O segundo tema vem na sequência dos posts que publicámos evidenciando haver muitos infectados que não foram testados [(1), (2) e (3)] e, em consequência, as taxas de letalidade serem muito inferiores às oficiais. O caso é tanto mais notável quanto diz respeito à comuna italiana de Bergamo, foco da mais devastadora infecção em Itália e provavelmente em todo o mundo. De cerca de 10 mil residentes escolhidos aleatoriamente, testados de 23 de Abril até 3 de Junho, 57% tinham anticorpos comprovando que foram infectados (Reuters). Podemos assim estimar que 68 mil dos 120 mil habitantes da comuna foram infectados, ou seja 5 vezes mais do que os 13.600 casos identificados.
O terceiro tema são os danos colaterais que resultam da concentração em exclusivo dos recursos dos sistemas de saúde no tratamento da pandemia em consequência da paranóia dos governos e do público alimentada pelos mídia, tema já tratado no post Porque aumentou a taxa geral de mortalidade?

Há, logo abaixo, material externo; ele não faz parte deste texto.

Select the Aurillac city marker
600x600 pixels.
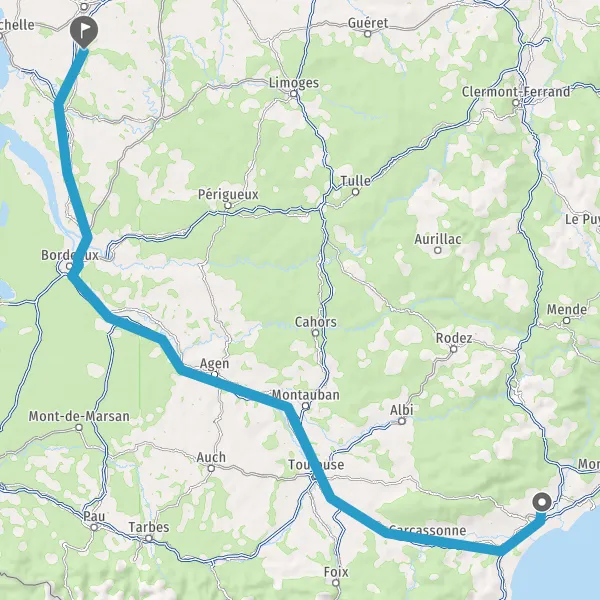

O serviço público de saúde britânico estimou que o número de pessoas nas listas de espera duplicará para 10 milhões até ao fim do ano com as consequências previsíveis sobre a mortalidade.
O quarto tema é o impacto discriminatório do fecho das escolas, uma medida grandemente inútil para combater a pandemia. Como o diagrama referente às escolas secundárias do Reino Unido mostra com clareza, os alunos mais pobres nas escolas públicas tem menos acesso aos métodos mais interactivos e mais eficazes do que os alunos mais ricos nas mesmas escolas. E esses alunos mais pobres têm ainda muito menos acesso do que os alunos das escolas privadas geralmente provenientes de famílias das classes médias altas.